# [Exercise details]
For this exercise, copy exactly every line from the one holding "Task: Click the SAP logo in header" through the end of the data, both included. Omit pictures.

[Stored records]
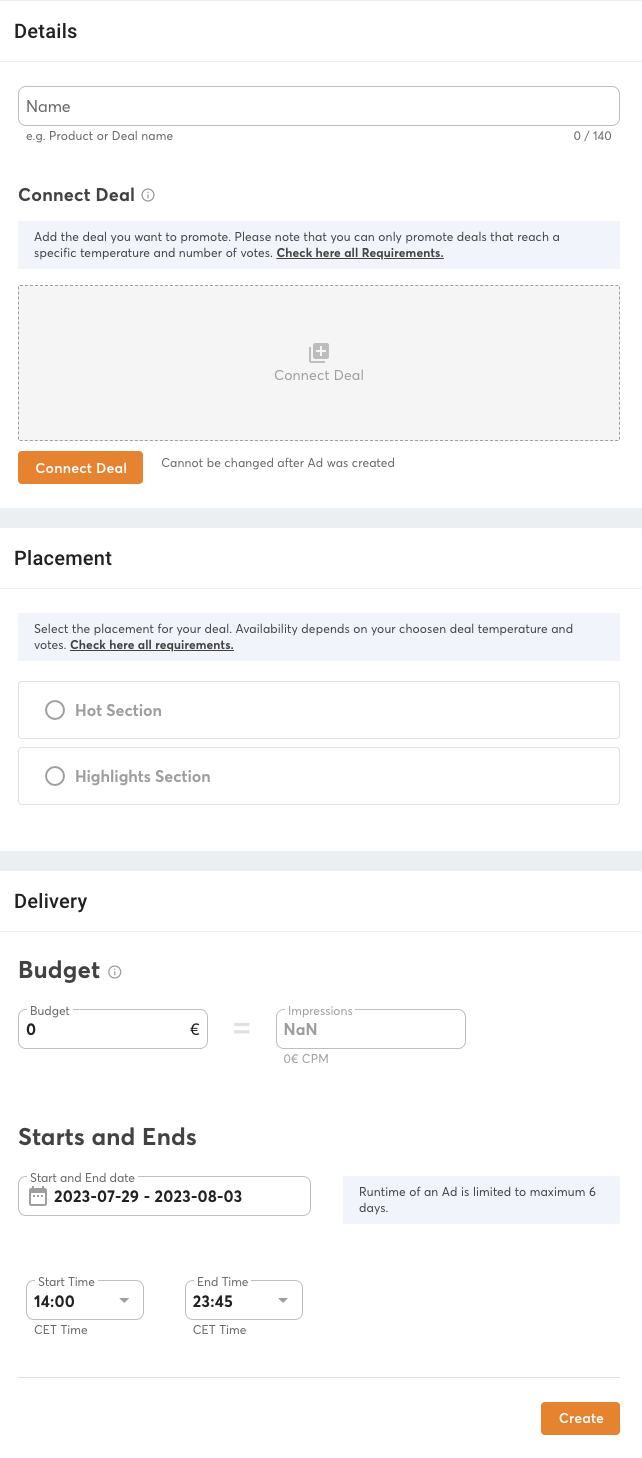Open the Start Time dropdown
The width and height of the screenshot is (642, 1458).
click(124, 1301)
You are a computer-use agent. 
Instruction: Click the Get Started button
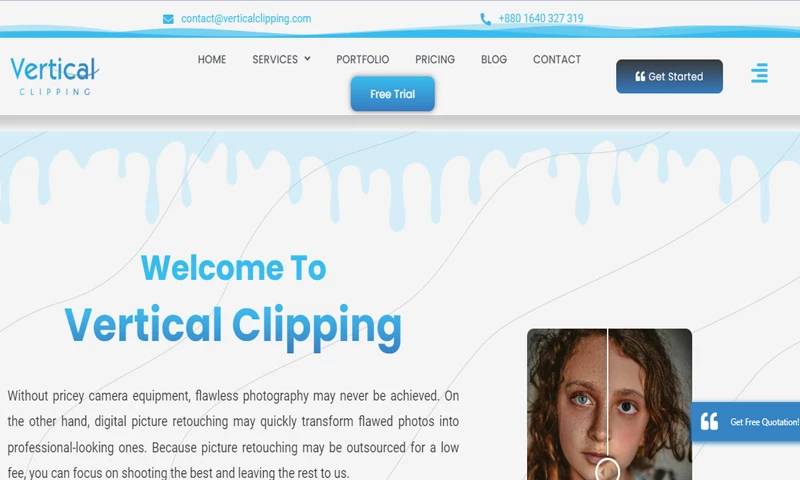coord(669,77)
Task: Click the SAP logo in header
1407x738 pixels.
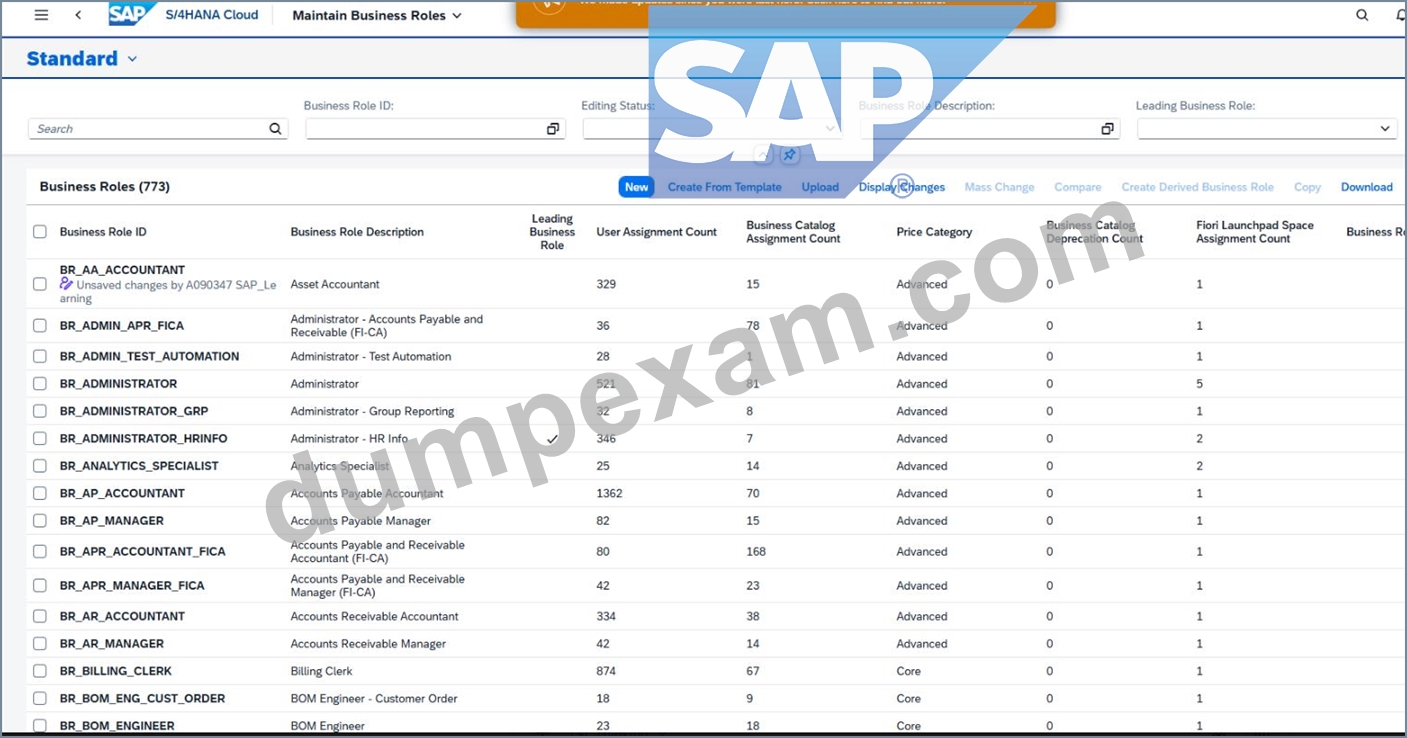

# [Answer below]
Task: Click the SAP logo in header
1407x738 pixels.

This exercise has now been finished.